Eu acompanho esse mundo há mais de 35 anos, sendo há 25 na atividade
de consultoria, e por conta disse me sinto à vontade para, como sempre
fiz, usar a minha liberdade de expressão para uma interpretação livre
sobre a Lei e a Prática que trata sobre o tema já batizado pelo setor como
“Conta-Frete”.
II – OS FATOS
 Permanece (e assim continuará por longos anos à frente) a
participação do modal rodoviário com cerca de 60% na matriz de
transportes de cargas no Brasil. E se excluir cerca de 25% do
ferroviário (minério e graneis), podemos afirmar que “O Brasil
circula de caminhão” com cerca de 85%. Gostem ou não os
técnicos, ambientalistas e acadêmicos! Quem decide isso é o
mercado!;
 Segundo dados da ANTT (outubro/2011) através do RNTRC –
Registro Nacional de Transporte Rodoviário de Carga, dos cerca de
1
610.000 registros emitidos como Transportador, 85% está na
categoria “Autônomo, e o restante são empresas e cooperativas;
 Ainda segundo a mesma fonte, os Autônomos possuem cerca de
720.000 veículos registrados (média de 1,7 TAC) enquanto as
empresas possuem cerca de 825.000 (média de 8,7 ETC), e os 267
cooperativas têm pouco mais que 11.000 (média de 42 / COOP);
 Conforme estatística da ANTT, a idade média da frota dos
Caminhoneiros é de 18,4 anos para 7,8 das empresas;
 Essas médias são bastantes genéricas e não estratificadas, o que
pode gerar diferentes interpretações.
 O TAC em Caminhoneiro pela grande média responde por cerca de
50% de tudo que é transportado no Brasil (excetuando minero e
graneis).

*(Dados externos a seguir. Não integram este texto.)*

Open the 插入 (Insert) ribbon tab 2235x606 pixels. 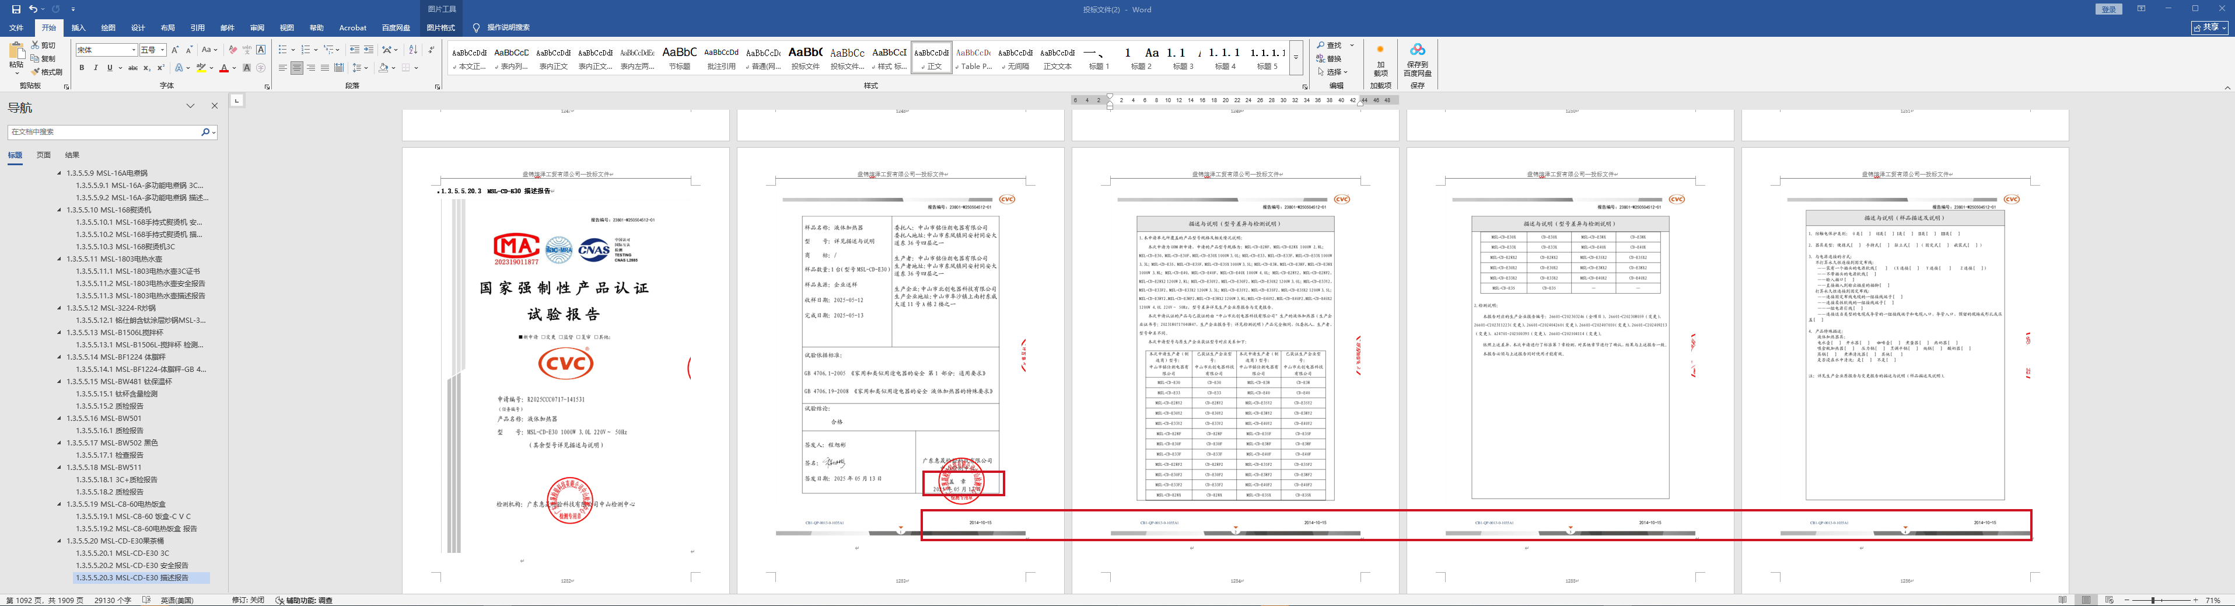click(78, 28)
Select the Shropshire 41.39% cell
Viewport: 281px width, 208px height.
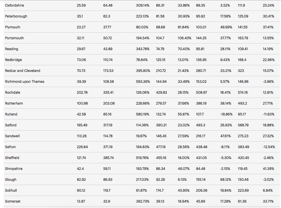(x=268, y=169)
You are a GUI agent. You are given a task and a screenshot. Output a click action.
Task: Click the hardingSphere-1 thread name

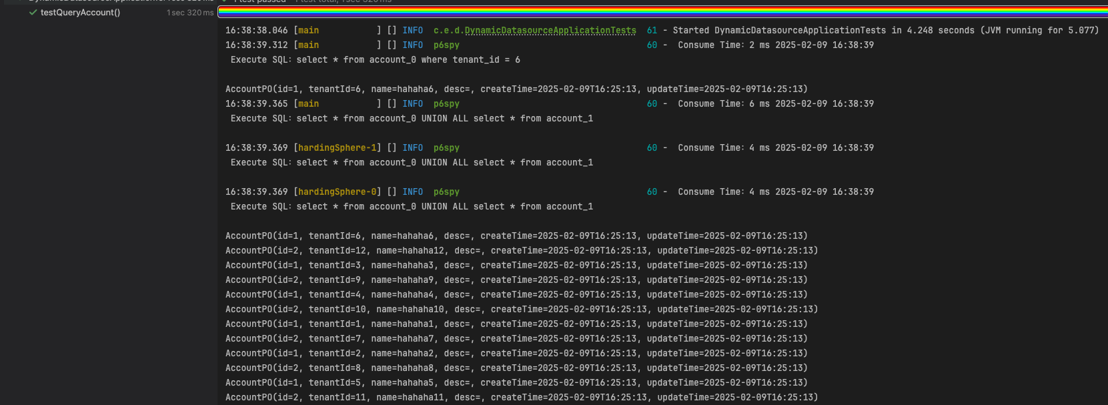(337, 148)
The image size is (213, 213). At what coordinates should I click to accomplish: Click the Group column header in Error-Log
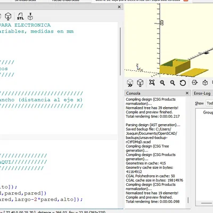tap(208, 112)
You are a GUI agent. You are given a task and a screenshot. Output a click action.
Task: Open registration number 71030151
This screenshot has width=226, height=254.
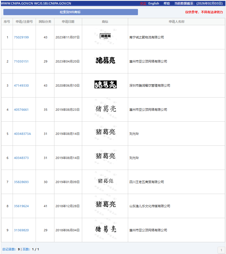tap(21, 61)
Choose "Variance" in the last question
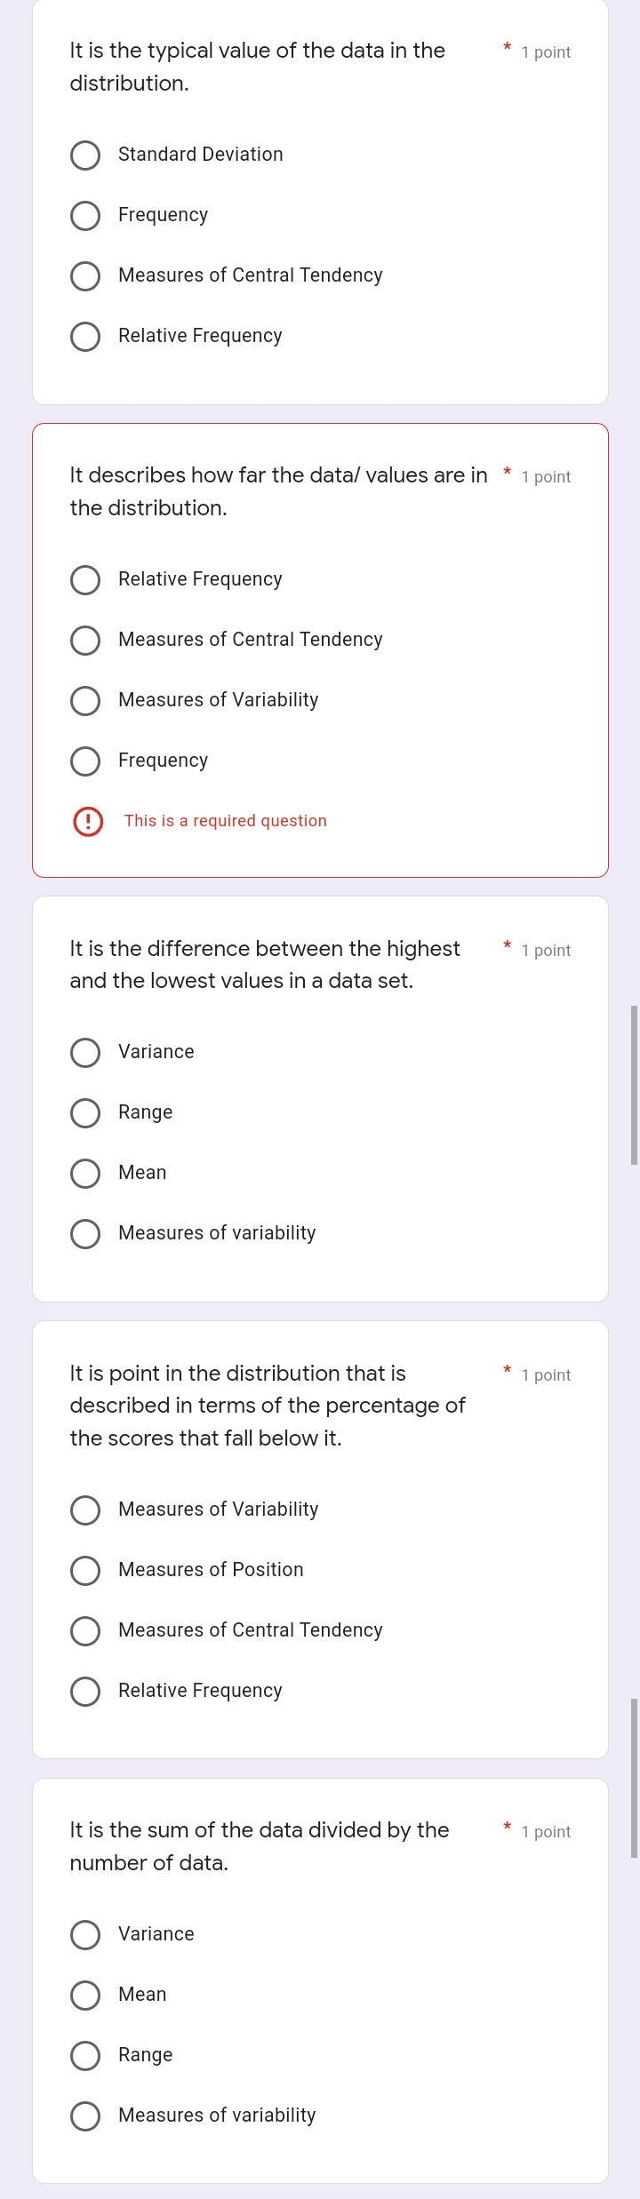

É um número grandioso, exuberante e inversamente
proporcional à importância dada à essa categoria, se levarmos em
conta os principais fatores que a caracterizam:
1.) Tecnicamente falando, essa classe se faz representar pela
UNICAM – União Nacional dos Caminhoneiros e pelos vários
Sindicatos Estaduais. Porém, por pesquisa que realizei, a grande
maioria dos Autônomos nem sequer sabem da existência ou mesmo
são filiados a essas entidades
Há longo tempo convivendo no setor tenho por hábito conversar com
caminhoneiros. Na semana em que escrevi esse artigo (2ª semana de
outubro-2011), falei com muitos, e em lugares diferentes: Central de
Distribuição de uma grande rede de Supermercados na Vila
Anhanguera/SP, Posto de Serviço na Via Dutra Jacareí/SP, Posto de
Serviço da Via Dutra Guarulhos/SP e no Centro de Atendimento aos
Caminhoneiros de uma grande siderurgia no Rio de Janeiro. Não se trata
de uma pesquisa técnica, mas de observação qualitativa.
2.)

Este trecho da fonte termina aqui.